Anders Zorn, Self-portrait with Model, 1896. Courtesy of Nationalmuseum.

Detail of Anders Zorn, Self-portrait with Model , 1896. Courtesy of Nationalmuseum.

Though scholars have debated the exact colors the artist used, the Zorn palette is often considered to be comprised of yellow ochre, vermilion, ivory black, and white. Some believe he used a cadmium red rather than vermilion; regardless, cadmium red light is a modern substitute for vermillion, which is toxic.

These four pigments are capable of making a full range of color, despite the fact that the palette contains no blue. Ivory black’s bluish undertone allows it to act as blue; it can be mixed with vermillion to create muted purples, and with yellow ochre to suggest green. The Zorn palette is also effective for creating rich dark colors and beautiful greys.

Courtesy of Ingrid Christensen.

The Zorn palette results in subtle, tonal paintings, but it may not satisfy artists with a passion for color. Even Zorn himself didn’t use it exclusively.


Other limited palettes

Painters who want the potential for both bright color and greyed color can choose from many other limited palettes, each with its own strengths and weaknesses.

For a broad range of color, a simple palette made of saturated red, blue, and yellow pigments, plus white, is key.
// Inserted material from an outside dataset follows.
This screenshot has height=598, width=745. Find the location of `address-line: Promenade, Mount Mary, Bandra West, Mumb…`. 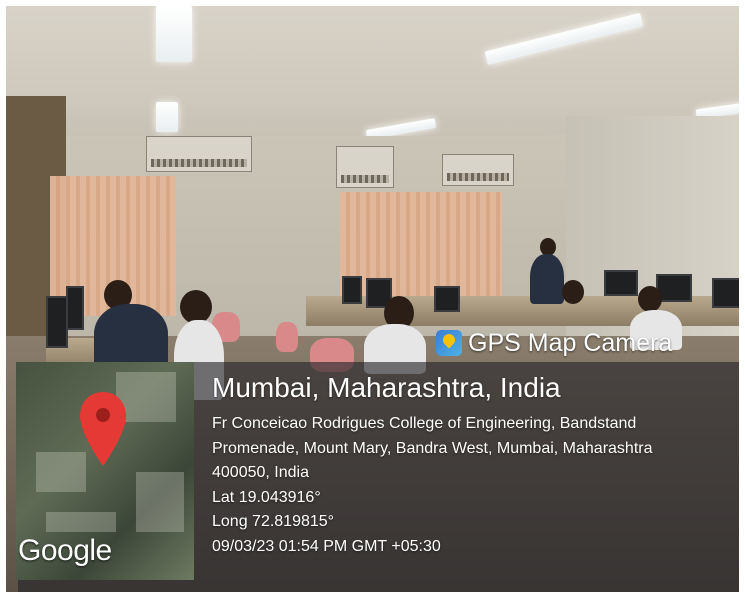

address-line: Promenade, Mount Mary, Bandra West, Mumb… is located at coordinates (432, 448).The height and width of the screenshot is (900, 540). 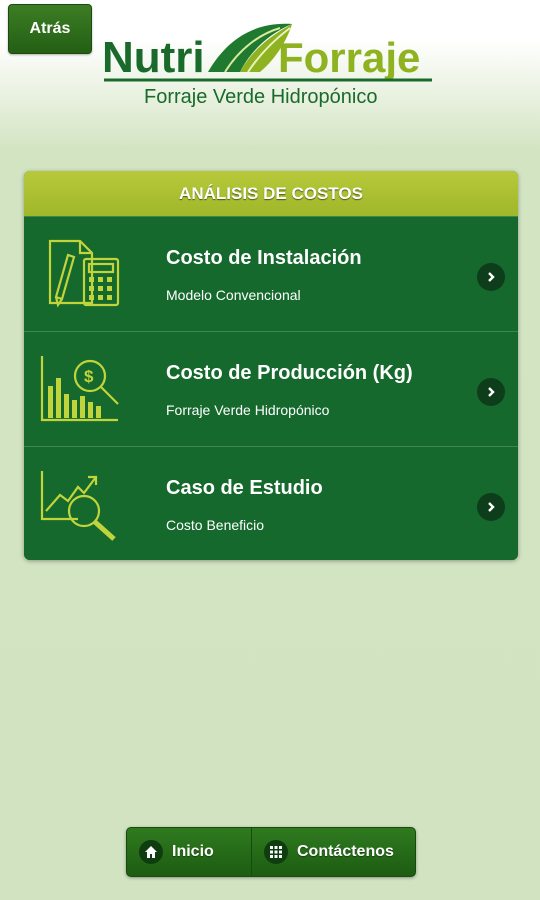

Whenever pigments are combined, they lose some chroma, so starting with high-chroma colors ensures that your mixtures will be intense.

This color palette combines cadmium red light, ultramarine blue, and cadmium yellow light, plus white. As with the Zorn palette, it can make a version of every hue, but the saturation level is much higher.

Courtesy of Ingrid Christensen.

Cadmium yellow light mixed with cadmium red light produces clean, high-chroma oranges; mixed with ultramarine, it results in saturated, slightly warm greens. The weakness of this palette is in the purples. It’s excellent for depicting something like these weathered pavers, but incapable of painting the high-chroma purple flowers.

Courtesy of Ingrid Christensen.

Courtesy of Ingrid Christensen.

Substituting cool alizarin permanent for the warm cadmium red light results in high-chroma purples that could do justice to the blooms.

Courtesy of Ingrid Christensen.

However, alizarin would alter the orange scale. Mixing this cool red with cadmium yellow light creates cool terra-cottas and siennas, rather than true orange.

Courtesy of Ingrid Christensen.

Every three-color primary palette will have some weaknesses in color rendering, and artists who want to be able to achieve pure purples, oranges, and greens will have to add colors to it. One way to address this weakness is by adding a single missing pigment, such as green or orange, or by choosing to use a six-color split primary palette instead.

The six-color palette contains warm and cool versions of each of the primaries—red, blue, and yellow. A sample palette may contain cadmium yellow and cadmium yellow light; ultramarine blue and phthalocyanine blue; and cadmium red light and alizarin permanent.

Courtesy of Ingrid Christensen.

Charting the greens alone shows the broad range of hues—from warm olive to cool lime—that can be achieved with two yellows and two blues. No single green you purchase can achieve such variety.

A painter’s palette is, ultimately, an expression of how they see the world and the colors that they love. By exploring a variety of limited palettes from earthy to intense, painters can discover the combination of colors that best helps them convey their world view.